# ЗАДАНИЕ
Продолжите интервью о домашнем насилии, начав сразу после его последней фразы.

Тут, конечно, всегда возникает вопрос: дело в том, что мужчины очень редко подвергаются насилию, или в том, что они просто не могут обратиться за помощью? Насилие над мужчинами — это еще более стигматизированная тема, потому что здесь ломаются стереотипы. Мужчина же сильный, как такое может быть, что его ударила женщина? В общем, здесь не очень понятно.

Если говорить о пострадавших, которые обращаются к нам, то это женщины от 25 до 55 лет. Выводить какие-то критерии того, кто может столкнуться с насилием, сложно и не очень правильно. Установка, что есть какие-то определенные группы людей, которые склонны стать жертвами насилия, не совсем соответствует действительности. К нам обращаются женщины с разным уровнем образования и достатка. Они принадлежат разным культурам, могут быть разной национальности. С насилием может столкнуться каждая.

— От домашнего насилия также страдают дети и пожилые люди. В чем специфика этих групп?

— Конечно, дети и пожилые люди тоже находятся в зоне риска, поскольку они еще больше зависят от человека, который может быть агрессором.

Мы получали много сообщений в директ инстаграма, особенно в пандемию. Дети писали нам и советовались, что делать: «Меня папа бьет, не знаю, к кому обращаться». Здесь, конечно, очень сложно что-то посоветовать, только заручиться поддержкой другого взрослого. Но часто это невозможно, потому что мама тоже подвергается насилию и ничего не может сказать отцу.

# ФРАГМЕНТЫ ЗАПИСЕЙ

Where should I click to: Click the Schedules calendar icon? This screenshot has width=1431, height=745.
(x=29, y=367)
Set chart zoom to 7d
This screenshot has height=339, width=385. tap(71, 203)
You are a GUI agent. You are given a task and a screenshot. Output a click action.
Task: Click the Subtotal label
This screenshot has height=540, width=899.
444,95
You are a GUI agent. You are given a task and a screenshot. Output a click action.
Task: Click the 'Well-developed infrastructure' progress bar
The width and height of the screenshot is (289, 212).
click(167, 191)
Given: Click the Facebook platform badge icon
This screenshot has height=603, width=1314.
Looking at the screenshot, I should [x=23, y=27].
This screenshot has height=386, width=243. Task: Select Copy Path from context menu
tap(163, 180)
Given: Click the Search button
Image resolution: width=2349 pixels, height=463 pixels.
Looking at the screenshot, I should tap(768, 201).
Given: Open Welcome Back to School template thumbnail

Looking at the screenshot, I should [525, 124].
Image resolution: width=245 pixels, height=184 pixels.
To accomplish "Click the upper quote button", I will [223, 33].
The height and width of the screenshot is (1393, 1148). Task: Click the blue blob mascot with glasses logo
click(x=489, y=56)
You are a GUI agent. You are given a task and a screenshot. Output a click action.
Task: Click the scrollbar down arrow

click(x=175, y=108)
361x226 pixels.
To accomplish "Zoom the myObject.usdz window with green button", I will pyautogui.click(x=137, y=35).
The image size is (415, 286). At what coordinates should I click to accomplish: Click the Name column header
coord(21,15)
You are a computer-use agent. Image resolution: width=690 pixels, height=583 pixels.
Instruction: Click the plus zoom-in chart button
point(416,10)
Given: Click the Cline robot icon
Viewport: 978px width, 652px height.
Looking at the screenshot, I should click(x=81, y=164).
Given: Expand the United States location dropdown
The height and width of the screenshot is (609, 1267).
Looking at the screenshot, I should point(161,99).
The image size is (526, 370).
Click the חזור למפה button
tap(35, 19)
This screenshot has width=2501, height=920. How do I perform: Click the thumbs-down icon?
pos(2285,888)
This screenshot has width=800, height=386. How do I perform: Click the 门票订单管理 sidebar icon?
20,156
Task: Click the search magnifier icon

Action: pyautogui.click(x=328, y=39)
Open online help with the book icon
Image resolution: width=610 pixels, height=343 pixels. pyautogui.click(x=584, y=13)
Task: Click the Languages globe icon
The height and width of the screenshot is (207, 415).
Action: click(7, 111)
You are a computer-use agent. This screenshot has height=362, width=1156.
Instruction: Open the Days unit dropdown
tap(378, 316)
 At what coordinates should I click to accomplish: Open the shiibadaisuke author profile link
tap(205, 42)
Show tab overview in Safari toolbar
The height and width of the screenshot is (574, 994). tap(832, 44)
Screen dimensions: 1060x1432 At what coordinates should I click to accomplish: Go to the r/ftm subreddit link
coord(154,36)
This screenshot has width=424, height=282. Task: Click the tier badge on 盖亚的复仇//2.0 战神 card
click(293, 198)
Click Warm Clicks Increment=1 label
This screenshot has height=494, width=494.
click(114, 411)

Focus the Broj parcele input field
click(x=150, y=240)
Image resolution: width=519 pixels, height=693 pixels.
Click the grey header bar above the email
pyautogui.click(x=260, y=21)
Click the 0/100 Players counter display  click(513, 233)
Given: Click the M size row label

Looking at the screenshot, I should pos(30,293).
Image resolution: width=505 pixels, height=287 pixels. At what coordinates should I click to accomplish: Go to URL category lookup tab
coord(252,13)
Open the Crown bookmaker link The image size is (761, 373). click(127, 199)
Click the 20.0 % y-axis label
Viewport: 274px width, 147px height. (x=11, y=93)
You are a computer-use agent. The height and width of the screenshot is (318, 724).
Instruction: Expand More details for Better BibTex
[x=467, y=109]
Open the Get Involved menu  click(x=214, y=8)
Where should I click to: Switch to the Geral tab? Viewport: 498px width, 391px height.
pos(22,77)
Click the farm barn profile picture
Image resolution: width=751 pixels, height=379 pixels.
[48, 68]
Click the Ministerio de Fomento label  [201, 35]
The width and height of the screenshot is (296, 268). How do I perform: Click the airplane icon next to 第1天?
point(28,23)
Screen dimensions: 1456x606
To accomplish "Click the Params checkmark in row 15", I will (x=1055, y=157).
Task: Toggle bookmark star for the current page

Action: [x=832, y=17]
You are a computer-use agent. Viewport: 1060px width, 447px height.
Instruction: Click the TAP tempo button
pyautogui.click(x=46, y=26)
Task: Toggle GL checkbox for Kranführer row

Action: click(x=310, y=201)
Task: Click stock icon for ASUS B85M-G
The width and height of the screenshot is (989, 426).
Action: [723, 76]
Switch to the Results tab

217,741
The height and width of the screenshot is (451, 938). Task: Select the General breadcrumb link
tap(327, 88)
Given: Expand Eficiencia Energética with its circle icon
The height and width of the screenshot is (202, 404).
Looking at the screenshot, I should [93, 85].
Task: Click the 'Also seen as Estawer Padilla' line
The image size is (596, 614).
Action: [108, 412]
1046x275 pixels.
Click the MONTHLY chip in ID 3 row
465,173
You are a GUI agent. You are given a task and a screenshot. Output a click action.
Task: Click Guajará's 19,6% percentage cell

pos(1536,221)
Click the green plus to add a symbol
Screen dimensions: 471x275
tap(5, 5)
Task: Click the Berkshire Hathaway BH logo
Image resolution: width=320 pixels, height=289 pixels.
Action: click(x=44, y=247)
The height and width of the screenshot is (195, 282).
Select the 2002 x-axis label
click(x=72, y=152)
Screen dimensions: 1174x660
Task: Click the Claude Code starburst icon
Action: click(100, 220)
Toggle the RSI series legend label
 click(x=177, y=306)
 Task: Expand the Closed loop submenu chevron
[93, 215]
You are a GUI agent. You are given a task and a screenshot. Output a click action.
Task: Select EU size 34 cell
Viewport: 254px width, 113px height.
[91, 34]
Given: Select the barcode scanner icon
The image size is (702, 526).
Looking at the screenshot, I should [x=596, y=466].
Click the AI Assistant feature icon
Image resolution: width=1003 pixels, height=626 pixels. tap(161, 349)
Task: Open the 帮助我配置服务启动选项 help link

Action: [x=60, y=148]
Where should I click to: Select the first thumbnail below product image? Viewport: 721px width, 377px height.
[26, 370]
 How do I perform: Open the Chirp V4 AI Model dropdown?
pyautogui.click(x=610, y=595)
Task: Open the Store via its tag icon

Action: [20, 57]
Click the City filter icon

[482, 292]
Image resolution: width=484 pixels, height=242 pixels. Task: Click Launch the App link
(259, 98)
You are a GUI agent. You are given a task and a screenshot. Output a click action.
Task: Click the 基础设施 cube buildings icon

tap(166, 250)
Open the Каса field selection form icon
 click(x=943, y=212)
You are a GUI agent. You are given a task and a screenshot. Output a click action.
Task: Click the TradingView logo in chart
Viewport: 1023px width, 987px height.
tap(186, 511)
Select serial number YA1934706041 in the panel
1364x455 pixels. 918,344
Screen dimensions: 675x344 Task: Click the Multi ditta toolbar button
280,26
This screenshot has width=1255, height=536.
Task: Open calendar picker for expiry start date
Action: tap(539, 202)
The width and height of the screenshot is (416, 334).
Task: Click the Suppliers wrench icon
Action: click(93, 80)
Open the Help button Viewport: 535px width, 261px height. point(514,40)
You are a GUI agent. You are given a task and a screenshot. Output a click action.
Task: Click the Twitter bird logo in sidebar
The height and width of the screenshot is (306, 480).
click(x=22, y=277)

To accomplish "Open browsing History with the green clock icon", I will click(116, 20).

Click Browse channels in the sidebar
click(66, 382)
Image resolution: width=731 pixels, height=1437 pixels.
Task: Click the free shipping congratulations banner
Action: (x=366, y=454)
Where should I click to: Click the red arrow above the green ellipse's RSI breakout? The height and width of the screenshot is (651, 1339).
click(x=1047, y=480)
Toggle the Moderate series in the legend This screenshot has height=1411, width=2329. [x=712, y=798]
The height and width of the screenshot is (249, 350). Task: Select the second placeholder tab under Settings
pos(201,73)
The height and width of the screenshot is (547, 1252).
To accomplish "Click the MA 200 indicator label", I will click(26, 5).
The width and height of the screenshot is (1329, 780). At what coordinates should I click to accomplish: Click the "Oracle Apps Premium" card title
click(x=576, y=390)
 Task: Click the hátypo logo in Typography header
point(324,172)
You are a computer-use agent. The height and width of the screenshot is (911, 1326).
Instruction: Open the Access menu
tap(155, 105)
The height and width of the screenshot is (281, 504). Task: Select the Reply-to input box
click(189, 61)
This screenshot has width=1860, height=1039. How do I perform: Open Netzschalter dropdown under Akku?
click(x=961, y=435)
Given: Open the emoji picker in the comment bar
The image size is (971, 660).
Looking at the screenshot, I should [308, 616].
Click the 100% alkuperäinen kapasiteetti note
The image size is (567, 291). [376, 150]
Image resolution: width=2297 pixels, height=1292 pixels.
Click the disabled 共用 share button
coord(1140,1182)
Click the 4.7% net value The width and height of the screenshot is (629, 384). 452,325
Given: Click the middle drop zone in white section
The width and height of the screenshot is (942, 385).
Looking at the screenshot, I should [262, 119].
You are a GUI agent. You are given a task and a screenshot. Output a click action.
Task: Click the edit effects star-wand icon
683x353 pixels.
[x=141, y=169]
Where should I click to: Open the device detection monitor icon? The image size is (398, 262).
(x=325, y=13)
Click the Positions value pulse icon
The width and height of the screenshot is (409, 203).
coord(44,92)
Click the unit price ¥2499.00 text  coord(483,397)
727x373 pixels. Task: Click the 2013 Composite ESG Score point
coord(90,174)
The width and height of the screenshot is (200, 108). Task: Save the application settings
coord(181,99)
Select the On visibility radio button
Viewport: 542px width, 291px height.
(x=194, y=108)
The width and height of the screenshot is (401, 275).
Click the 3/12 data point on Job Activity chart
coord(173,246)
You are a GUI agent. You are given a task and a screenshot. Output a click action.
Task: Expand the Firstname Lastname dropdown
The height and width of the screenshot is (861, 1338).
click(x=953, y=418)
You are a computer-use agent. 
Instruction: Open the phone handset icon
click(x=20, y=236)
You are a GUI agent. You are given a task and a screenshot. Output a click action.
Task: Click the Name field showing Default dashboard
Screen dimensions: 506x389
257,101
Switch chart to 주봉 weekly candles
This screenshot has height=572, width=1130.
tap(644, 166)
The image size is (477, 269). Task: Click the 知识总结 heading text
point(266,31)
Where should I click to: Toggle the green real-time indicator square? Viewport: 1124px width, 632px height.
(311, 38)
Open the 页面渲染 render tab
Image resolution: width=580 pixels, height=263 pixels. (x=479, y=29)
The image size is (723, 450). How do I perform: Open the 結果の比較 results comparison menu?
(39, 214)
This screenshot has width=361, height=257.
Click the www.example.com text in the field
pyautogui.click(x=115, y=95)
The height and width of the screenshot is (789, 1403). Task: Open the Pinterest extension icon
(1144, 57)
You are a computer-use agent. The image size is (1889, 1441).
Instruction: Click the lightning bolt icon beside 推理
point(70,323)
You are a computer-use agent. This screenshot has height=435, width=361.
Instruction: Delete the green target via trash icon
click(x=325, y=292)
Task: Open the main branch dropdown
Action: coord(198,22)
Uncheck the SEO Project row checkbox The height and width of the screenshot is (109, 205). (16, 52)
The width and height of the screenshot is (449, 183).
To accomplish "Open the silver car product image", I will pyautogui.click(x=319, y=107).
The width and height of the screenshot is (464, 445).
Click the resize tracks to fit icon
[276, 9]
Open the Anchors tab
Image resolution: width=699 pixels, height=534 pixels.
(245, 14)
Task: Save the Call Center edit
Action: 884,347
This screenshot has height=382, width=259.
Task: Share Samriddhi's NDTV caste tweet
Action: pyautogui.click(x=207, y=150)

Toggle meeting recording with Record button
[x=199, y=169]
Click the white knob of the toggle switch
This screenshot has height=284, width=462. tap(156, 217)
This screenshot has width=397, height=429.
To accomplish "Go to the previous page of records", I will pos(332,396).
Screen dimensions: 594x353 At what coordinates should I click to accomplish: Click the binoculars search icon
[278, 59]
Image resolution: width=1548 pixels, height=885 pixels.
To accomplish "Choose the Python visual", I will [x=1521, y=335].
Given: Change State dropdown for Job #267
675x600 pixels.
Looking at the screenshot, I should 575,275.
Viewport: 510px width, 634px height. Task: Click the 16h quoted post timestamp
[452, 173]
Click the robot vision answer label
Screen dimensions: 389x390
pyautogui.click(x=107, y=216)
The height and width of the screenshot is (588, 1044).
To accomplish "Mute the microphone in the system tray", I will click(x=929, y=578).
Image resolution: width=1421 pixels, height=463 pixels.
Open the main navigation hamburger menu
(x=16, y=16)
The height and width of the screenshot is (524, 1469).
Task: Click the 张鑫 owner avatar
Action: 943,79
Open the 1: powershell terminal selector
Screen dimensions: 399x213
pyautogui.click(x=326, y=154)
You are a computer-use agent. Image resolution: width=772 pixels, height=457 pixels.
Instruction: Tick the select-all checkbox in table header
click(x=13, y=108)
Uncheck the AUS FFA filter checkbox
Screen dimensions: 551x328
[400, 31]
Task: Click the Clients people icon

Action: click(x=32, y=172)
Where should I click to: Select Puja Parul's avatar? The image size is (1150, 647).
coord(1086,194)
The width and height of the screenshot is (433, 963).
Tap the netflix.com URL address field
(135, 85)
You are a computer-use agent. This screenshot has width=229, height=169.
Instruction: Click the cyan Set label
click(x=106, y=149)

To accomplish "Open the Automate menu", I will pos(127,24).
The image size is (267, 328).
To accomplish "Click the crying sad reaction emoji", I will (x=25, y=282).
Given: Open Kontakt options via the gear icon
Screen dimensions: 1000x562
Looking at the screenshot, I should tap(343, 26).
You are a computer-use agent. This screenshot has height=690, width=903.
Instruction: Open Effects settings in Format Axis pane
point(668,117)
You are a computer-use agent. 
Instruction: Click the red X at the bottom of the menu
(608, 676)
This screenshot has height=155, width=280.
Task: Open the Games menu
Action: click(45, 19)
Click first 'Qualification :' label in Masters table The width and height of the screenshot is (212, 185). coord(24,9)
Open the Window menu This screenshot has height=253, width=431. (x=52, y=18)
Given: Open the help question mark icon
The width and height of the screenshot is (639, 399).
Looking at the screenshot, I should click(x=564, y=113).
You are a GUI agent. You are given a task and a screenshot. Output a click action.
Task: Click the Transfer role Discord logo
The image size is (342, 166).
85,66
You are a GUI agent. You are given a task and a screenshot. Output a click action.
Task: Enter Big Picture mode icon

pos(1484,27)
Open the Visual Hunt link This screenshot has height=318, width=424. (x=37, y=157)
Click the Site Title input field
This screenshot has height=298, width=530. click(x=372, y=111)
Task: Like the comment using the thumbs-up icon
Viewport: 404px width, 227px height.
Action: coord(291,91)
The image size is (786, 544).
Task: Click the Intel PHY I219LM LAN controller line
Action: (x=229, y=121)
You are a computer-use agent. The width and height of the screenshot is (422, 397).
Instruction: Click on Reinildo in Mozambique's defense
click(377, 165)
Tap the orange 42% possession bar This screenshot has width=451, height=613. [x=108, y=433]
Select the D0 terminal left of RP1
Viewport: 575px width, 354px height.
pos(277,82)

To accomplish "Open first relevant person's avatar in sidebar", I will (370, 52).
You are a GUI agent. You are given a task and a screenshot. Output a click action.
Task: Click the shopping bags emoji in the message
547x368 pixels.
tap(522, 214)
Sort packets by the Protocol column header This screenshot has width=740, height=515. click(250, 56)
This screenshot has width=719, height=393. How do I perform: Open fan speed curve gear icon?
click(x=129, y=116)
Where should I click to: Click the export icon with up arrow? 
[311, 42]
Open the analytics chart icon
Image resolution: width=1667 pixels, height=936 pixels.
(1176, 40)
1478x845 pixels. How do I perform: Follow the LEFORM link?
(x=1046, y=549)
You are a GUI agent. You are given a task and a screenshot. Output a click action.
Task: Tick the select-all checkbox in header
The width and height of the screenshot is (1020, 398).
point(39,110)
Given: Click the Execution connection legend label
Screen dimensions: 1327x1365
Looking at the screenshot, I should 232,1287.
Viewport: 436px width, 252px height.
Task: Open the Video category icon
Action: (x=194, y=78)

# ОТВЕТ
Насилие в отношении детей — это тяжелая история. Детям очень трудно защитить себя, у них фактически нет никаких инструментов для этого. Даже если добиться внимания органов опеки, все равно не очень понятно, к какому результату это приведет. Ребенка могут забрать из семьи, и что дальше? Иногда это и правда единственный выход. Уж лучше ребенок будет в детском доме, где к нему хотя бы не будут применять физическое насилие. Но в каких-то случаях это не так. Мы не всегда знаем, как здесь помочь.

Проблему насилия над пожилыми людьми мы начали изучать в этом году. О ней действительно редко говорят, но при этом понятно, что насилие есть. Особенно в отношении родственников, которые чем-то болеют или нуждаются в постоянном уходе. Естественно, безграничная власть, чувство, что другой человек полностью от тебя зависит, очень развязывает руки.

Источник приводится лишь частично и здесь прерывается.